***** INFORMATION SUPPLIED

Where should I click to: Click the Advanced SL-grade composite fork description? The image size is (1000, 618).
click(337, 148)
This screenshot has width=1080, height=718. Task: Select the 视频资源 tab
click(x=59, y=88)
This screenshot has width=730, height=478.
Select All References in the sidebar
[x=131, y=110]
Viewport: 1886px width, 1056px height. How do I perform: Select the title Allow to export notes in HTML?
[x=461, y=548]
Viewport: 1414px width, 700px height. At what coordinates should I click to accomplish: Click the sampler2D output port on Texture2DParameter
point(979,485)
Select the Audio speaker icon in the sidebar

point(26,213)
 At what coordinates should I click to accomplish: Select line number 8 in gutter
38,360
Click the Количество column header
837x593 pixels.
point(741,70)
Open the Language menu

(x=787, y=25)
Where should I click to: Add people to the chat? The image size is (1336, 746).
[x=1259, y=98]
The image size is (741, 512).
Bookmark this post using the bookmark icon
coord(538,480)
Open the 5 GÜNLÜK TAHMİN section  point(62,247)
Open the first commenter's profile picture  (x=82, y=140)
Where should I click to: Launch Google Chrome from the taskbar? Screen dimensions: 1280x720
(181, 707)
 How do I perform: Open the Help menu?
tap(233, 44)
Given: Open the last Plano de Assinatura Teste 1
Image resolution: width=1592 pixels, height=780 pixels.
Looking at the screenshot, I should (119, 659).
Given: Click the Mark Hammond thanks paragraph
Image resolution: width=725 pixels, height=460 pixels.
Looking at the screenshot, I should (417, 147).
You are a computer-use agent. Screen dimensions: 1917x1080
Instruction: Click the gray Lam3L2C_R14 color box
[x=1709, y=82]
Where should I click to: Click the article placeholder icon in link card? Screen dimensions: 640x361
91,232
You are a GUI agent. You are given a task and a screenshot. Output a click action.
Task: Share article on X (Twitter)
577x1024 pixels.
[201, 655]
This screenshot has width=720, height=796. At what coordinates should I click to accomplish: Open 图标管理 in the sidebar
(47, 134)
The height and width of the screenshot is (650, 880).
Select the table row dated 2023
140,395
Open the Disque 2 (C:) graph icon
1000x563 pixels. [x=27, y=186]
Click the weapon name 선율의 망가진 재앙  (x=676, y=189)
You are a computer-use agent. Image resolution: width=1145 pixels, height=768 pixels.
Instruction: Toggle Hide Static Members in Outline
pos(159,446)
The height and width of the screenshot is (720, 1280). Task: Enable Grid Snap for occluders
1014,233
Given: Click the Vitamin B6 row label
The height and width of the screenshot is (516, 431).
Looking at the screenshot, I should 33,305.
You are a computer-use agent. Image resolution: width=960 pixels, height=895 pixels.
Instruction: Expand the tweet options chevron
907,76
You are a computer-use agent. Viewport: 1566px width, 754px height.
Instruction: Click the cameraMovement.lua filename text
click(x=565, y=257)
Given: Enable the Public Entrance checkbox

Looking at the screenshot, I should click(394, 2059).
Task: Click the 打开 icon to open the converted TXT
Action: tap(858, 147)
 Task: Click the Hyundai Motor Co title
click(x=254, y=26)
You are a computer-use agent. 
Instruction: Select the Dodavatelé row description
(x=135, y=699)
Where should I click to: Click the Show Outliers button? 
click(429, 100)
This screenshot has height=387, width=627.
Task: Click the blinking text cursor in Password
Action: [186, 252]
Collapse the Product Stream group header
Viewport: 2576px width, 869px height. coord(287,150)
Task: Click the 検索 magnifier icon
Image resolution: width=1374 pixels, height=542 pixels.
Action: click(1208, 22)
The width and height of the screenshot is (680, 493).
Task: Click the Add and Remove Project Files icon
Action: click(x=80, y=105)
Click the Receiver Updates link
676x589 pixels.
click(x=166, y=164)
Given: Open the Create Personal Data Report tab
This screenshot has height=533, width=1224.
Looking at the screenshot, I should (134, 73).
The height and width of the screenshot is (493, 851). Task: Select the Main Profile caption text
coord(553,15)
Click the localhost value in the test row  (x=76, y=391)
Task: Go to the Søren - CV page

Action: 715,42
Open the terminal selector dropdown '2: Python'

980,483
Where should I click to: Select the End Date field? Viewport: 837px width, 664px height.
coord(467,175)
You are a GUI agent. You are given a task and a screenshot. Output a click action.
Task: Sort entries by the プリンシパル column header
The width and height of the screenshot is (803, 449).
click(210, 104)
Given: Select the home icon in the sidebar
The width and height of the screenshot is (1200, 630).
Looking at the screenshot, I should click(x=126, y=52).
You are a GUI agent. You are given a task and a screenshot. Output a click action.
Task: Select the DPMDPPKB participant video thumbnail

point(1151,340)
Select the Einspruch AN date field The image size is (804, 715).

**********

_REQUIRED ACTION:_
Reproduce the listing verbatim.

_ANSWER BOX:_
Where should I click to: Click the Advanced SL-grade composite fork description? The image size is (1000, 618).
click(337, 148)
This screenshot has width=1080, height=718. Task: Select the 视频资源 tab
click(x=59, y=88)
This screenshot has width=730, height=478.
Select All References in the sidebar
[x=131, y=110]
Viewport: 1886px width, 1056px height. How do I perform: Select the title Allow to export notes in HTML?
[x=461, y=548]
Viewport: 1414px width, 700px height. At what coordinates should I click to accomplish: Click the sampler2D output port on Texture2DParameter
point(979,485)
Select the Audio speaker icon in the sidebar

point(26,213)
 At what coordinates should I click to accomplish: Select line number 8 in gutter
38,360
Click the Количество column header
837x593 pixels.
point(741,70)
Open the Language menu

(x=787, y=25)
Where should I click to: Add people to the chat? The image size is (1336, 746).
[x=1259, y=98]
The image size is (741, 512).
Bookmark this post using the bookmark icon
coord(538,480)
Open the 5 GÜNLÜK TAHMİN section  point(62,247)
Open the first commenter's profile picture  (x=82, y=140)
Where should I click to: Launch Google Chrome from the taskbar? Screen dimensions: 1280x720
(181, 707)
 How do I perform: Open the Help menu?
tap(233, 44)
Given: Open the last Plano de Assinatura Teste 1
Image resolution: width=1592 pixels, height=780 pixels.
Looking at the screenshot, I should (119, 659).
Given: Click the Mark Hammond thanks paragraph
Image resolution: width=725 pixels, height=460 pixels.
Looking at the screenshot, I should (417, 147).
You are a computer-use agent. Screen dimensions: 1917x1080
Instruction: Click the gray Lam3L2C_R14 color box
[x=1709, y=82]
Where should I click to: Click the article placeholder icon in link card? Screen dimensions: 640x361
91,232
You are a GUI agent. You are given a task and a screenshot. Output a click action.
Task: Share article on X (Twitter)
577x1024 pixels.
[201, 655]
This screenshot has width=720, height=796. At what coordinates should I click to accomplish: Open 图标管理 in the sidebar
(47, 134)
The height and width of the screenshot is (650, 880).
Select the table row dated 2023
140,395
Open the Disque 2 (C:) graph icon
1000x563 pixels. [x=27, y=186]
Click the weapon name 선율의 망가진 재앙  (x=676, y=189)
You are a computer-use agent. Image resolution: width=1145 pixels, height=768 pixels.
Instruction: Toggle Hide Static Members in Outline
pos(159,446)
The height and width of the screenshot is (720, 1280). Task: Enable Grid Snap for occluders
1014,233
Given: Click the Vitamin B6 row label
The height and width of the screenshot is (516, 431).
Looking at the screenshot, I should 33,305.
You are a computer-use agent. Image resolution: width=960 pixels, height=895 pixels.
Instruction: Expand the tweet options chevron
907,76
You are a computer-use agent. Viewport: 1566px width, 754px height.
Instruction: Click the cameraMovement.lua filename text
click(x=565, y=257)
Given: Enable the Public Entrance checkbox

Looking at the screenshot, I should click(394, 2059).
Task: Click the 打开 icon to open the converted TXT
Action: tap(858, 147)
 Task: Click the Hyundai Motor Co title
click(x=254, y=26)
You are a computer-use agent. 
Instruction: Select the Dodavatelé row description
(x=135, y=699)
Where should I click to: Click the Show Outliers button? 
click(429, 100)
This screenshot has height=387, width=627.
Task: Click the blinking text cursor in Password
Action: [186, 252]
Collapse the Product Stream group header
Viewport: 2576px width, 869px height. coord(287,150)
Task: Click the 検索 magnifier icon
Image resolution: width=1374 pixels, height=542 pixels.
Action: click(1208, 22)
The width and height of the screenshot is (680, 493).
Task: Click the Add and Remove Project Files icon
Action: click(x=80, y=105)
Click the Receiver Updates link
676x589 pixels.
click(x=166, y=164)
Given: Open the Create Personal Data Report tab
This screenshot has height=533, width=1224.
Looking at the screenshot, I should (134, 73).
The height and width of the screenshot is (493, 851). Task: Select the Main Profile caption text
coord(553,15)
Click the localhost value in the test row  (x=76, y=391)
Task: Go to the Søren - CV page

Action: 715,42
Open the terminal selector dropdown '2: Python'

980,483
Where should I click to: Select the End Date field? Viewport: 837px width, 664px height.
coord(467,175)
You are a GUI agent. You are given a task and a screenshot. Output a click action.
Task: Sort entries by the プリンシパル column header
The width and height of the screenshot is (803, 449).
click(210, 104)
Given: Select the home icon in the sidebar
The width and height of the screenshot is (1200, 630).
Looking at the screenshot, I should click(x=126, y=52).
You are a GUI agent. You are given a task and a screenshot. Output a click action.
Task: Select the DPMDPPKB participant video thumbnail

point(1151,340)
Select the Einspruch AN date field The image size is (804, 715).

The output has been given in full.